A Diretoria de Segurança do Tribunal de Justiça de Sergipe deu início na sexta-feira, dia 24 de fevereiro, à primeira turma do curso de qualificação e treinamento destinado aos 90 policiais que exercem funções de segurança no Judiciário sergipano.
De acordo com o direitor de Segurança, Júlio Flávio Prado, o curso visa uma melhor qualificação e capacitação dos homens requisitados pelo Poder Judiciário para o trabalho defensivo e ostensivo nas unidades judiciárias. "Buscamos uma maior segurança em toda a atividade jurisdicional", acrescentou.
A capacitação que foi dividida em quatro turmas, cada uma com 53 horas/aula, está sendo ministrada pelo CATI - Treinamento Policial (Centro Avançado em Técnica de Imobilização), empresa especializada em preparar policiais para atuarem em situações de alto risco e que possui livre acesso às equipes da SWAT e D.E.A. (Polícia Federal Americana).
Os treinamentos são dinâmicos, nos quais as equipes de segurança terão aulas teóricas e práticas com conhecimento em inteligência e contra-inteligência, planejamento operacional, treinamento de tiro e defesa pessoal, utilizando princípios da imobilização tática. As turmas ainda serão submetidas a diversas simulações, a exemplo de atentados.
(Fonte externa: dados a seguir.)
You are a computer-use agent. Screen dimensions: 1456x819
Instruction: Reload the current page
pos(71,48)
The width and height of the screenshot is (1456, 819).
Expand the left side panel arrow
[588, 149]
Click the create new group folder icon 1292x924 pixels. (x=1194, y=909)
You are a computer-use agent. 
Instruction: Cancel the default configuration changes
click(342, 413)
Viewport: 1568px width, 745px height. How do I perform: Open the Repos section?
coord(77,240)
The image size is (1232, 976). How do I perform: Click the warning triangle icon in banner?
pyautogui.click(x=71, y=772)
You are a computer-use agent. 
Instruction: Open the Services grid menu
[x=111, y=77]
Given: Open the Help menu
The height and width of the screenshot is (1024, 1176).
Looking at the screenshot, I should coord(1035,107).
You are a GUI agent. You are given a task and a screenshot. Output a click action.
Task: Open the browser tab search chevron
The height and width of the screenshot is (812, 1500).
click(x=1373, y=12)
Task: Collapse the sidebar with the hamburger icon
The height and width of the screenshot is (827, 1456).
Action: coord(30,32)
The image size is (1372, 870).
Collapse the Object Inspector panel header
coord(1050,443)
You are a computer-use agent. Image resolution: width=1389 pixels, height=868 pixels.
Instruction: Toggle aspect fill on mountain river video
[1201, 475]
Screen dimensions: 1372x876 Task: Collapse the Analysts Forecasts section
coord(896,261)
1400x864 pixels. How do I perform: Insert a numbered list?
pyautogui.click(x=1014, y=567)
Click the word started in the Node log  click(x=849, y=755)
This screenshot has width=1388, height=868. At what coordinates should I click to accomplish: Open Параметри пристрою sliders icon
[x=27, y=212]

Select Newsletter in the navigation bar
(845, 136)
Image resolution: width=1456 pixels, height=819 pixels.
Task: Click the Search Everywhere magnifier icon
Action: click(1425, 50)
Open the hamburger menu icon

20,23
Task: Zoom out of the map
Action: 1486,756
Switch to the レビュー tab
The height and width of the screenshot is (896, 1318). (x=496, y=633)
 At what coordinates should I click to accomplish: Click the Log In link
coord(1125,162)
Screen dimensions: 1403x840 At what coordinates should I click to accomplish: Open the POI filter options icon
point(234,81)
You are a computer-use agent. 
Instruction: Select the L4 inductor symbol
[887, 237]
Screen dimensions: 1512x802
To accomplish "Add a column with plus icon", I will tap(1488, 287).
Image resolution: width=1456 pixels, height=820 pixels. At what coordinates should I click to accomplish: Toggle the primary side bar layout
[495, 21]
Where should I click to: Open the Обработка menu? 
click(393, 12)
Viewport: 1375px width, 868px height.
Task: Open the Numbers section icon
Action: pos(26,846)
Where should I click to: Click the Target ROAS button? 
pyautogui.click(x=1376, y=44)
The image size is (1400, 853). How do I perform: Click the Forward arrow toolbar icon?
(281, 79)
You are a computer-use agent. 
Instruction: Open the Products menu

Para a realização da capacitação, o TJSE recebeu o apoio da Secretaria de Segurança Pública de Sergipe (SSP) que cedeu a estrutura física da Academia de Polícia Civil (Acadepol), onde os policiais estão sendo treinados. A última turma tem previsão de encerramento no fim do mês de abril, quando serão diplomados todos os agentes de segurança.
A Diretoria de Segurança do TJSE desenvolve o Plano Anual de Segurança que é uma ferramenta essencial para a plena realização da Justiça, incluída no Planejamento Estratégico. "Além de garantir a segurança de autoridades e testemunhas, as varas criminais e, principalmente, os fóruns do interior têm movimentação diária de presos e muitos desses já saem das audiências direto para os presídios e nesses casos é fundamental a segurança para garantir o trabalho dos magistrados, servidores e usuários da Justiça", explicou Júlio Flávio Prado.